REQUIRED ACTION: Reproduce the listing below precisely, leaving every line intact.

RECORDS FOR THE TASK Block Start

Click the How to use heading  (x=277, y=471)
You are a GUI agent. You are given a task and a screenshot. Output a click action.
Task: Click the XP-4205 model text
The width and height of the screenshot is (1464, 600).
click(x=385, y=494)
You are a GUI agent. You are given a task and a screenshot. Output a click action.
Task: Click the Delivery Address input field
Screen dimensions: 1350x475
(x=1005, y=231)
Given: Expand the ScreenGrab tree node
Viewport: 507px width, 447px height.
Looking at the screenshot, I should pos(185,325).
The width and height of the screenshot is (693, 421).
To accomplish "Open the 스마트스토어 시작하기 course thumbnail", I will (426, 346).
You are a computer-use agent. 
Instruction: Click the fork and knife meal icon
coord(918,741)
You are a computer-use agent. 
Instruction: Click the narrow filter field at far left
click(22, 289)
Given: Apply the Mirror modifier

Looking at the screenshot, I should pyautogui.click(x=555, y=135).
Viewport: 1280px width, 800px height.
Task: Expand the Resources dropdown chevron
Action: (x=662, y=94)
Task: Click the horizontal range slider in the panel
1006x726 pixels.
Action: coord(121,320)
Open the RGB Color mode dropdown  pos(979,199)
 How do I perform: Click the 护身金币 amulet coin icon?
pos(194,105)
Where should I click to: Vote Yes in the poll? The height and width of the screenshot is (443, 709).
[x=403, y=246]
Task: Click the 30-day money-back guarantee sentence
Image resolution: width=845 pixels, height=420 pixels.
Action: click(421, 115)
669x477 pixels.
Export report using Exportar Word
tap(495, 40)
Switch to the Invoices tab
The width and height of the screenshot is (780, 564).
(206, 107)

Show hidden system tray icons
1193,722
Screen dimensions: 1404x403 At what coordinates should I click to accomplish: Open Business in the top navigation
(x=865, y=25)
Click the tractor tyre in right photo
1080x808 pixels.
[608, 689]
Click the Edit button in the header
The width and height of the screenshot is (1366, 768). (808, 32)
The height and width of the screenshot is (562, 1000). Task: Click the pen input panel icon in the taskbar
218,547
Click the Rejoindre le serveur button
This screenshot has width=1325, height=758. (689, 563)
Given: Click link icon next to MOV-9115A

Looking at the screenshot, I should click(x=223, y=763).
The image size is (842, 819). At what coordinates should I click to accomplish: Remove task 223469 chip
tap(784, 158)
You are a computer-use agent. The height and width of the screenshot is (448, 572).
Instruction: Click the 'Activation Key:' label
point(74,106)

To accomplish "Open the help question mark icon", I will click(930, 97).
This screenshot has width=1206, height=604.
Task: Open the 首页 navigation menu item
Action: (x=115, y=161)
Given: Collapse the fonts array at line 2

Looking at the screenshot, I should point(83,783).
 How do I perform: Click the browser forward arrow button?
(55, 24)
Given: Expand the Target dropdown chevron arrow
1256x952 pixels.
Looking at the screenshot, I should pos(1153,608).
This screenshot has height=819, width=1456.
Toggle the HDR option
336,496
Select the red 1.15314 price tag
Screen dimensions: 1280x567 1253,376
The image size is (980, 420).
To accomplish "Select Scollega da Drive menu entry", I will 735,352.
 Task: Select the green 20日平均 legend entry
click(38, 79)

RECORDS FOR THE TASK Block End

RESULT:
Click the How to use heading  (x=277, y=471)
You are a GUI agent. You are given a task and a screenshot. Output a click action.
Task: Click the XP-4205 model text
The width and height of the screenshot is (1464, 600).
click(x=385, y=494)
You are a GUI agent. You are given a task and a screenshot. Output a click action.
Task: Click the Delivery Address input field
Screen dimensions: 1350x475
(x=1005, y=231)
Given: Expand the ScreenGrab tree node
Viewport: 507px width, 447px height.
Looking at the screenshot, I should pos(185,325).
The width and height of the screenshot is (693, 421).
To accomplish "Open the 스마트스토어 시작하기 course thumbnail", I will (426, 346).
You are a computer-use agent. 
Instruction: Click the fork and knife meal icon
coord(918,741)
You are a computer-use agent. 
Instruction: Click the narrow filter field at far left
click(22, 289)
Given: Apply the Mirror modifier

Looking at the screenshot, I should pyautogui.click(x=555, y=135).
Viewport: 1280px width, 800px height.
Task: Expand the Resources dropdown chevron
Action: (x=662, y=94)
Task: Click the horizontal range slider in the panel
1006x726 pixels.
Action: coord(121,320)
Open the RGB Color mode dropdown  pos(979,199)
 How do I perform: Click the 护身金币 amulet coin icon?
pos(194,105)
Where should I click to: Vote Yes in the poll? The height and width of the screenshot is (443, 709).
[x=403, y=246]
Task: Click the 30-day money-back guarantee sentence
Image resolution: width=845 pixels, height=420 pixels.
Action: click(421, 115)
669x477 pixels.
Export report using Exportar Word
tap(495, 40)
Switch to the Invoices tab
The width and height of the screenshot is (780, 564).
(206, 107)

Show hidden system tray icons
1193,722
Screen dimensions: 1404x403 At what coordinates should I click to accomplish: Open Business in the top navigation
(x=865, y=25)
Click the tractor tyre in right photo
1080x808 pixels.
[608, 689]
Click the Edit button in the header
The width and height of the screenshot is (1366, 768). (808, 32)
The height and width of the screenshot is (562, 1000). Task: Click the pen input panel icon in the taskbar
218,547
Click the Rejoindre le serveur button
This screenshot has width=1325, height=758. (689, 563)
Given: Click link icon next to MOV-9115A

Looking at the screenshot, I should click(x=223, y=763).
The image size is (842, 819). At what coordinates should I click to accomplish: Remove task 223469 chip
tap(784, 158)
You are a computer-use agent. The height and width of the screenshot is (448, 572).
Instruction: Click the 'Activation Key:' label
point(74,106)

To accomplish "Open the help question mark icon", I will click(930, 97).
This screenshot has width=1206, height=604.
Task: Open the 首页 navigation menu item
Action: (x=115, y=161)
Given: Collapse the fonts array at line 2

Looking at the screenshot, I should point(83,783).
 How do I perform: Click the browser forward arrow button?
(55, 24)
Given: Expand the Target dropdown chevron arrow
1256x952 pixels.
Looking at the screenshot, I should pos(1153,608).
This screenshot has height=819, width=1456.
Toggle the HDR option
336,496
Select the red 1.15314 price tag
Screen dimensions: 1280x567 1253,376
The image size is (980, 420).
To accomplish "Select Scollega da Drive menu entry", I will 735,352.
 Task: Select the green 20日平均 legend entry
click(38, 79)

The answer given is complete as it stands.